Social video app Triller will receive up to $310 million from Global Emerging Markets (GEM).
The Los Angeles-based company has had a troubling few months, but the new raise comes as the company plans to go public by the end of the year. The $310 million investment will come in equity capital for 36 months after the company goes public. Triller will draw from the investment as it sees fit and will issue stock to GEM on each drawdown.
“Triller has been growing tremendously,” Triller CEO and Chairman Mahi de Silva said in a statement. “At our inception in 2019, we were a zero-revenue company; now we are on track to break $100 million in revenue this year.”
The new funds will go towards making acquisitions and rounding out Triller’s offerings for creators.

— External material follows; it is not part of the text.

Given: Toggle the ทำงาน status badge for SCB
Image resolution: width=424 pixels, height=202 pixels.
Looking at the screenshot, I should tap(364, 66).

Triller currently owns streaming platform Verzuz, sports brand Triller Fight Club and streaming service FITE.tv.
The cash infusion comes on the tail of an agreement between Triller and TikTok to drop their warring patent lawsuits. Last week, the company settled a $28 lawsuit from Timbaland and Swizz Beatz, who claimed that Triller missed payments while in the process of buying Verzuz.
Still, even that wasn’t the first time the company failed to hand out cash. Universal Music Group removed its artists from the app after Triller did not pay the musicians before they finally reached an agreement. Sony is also suing Triller for copyright infringement after—again—missing payments.
Outside the legal landscape, a number of Triller’s Black creators claim that the company did not follow through on promised payments. Triller offered 300 Black creators $4,000 per month to post on the app, but many claim they received either less than the agreed amount or nothing at all. Triller refutes these allegations and maintains that it fulfilled its financial commitments.
As if all this weren’t enough, Triller is also facing the fact that TikTok, their primary competitor, has come to dominate the short-form video space: TikTok has one billion users compared with Triller’s 65 million.
Having already abandoned a planned reverse merger in favor of direct listing, the new funding may help Triller make up for its $700 million in losses last year—and it could help them pay some people they owe money to.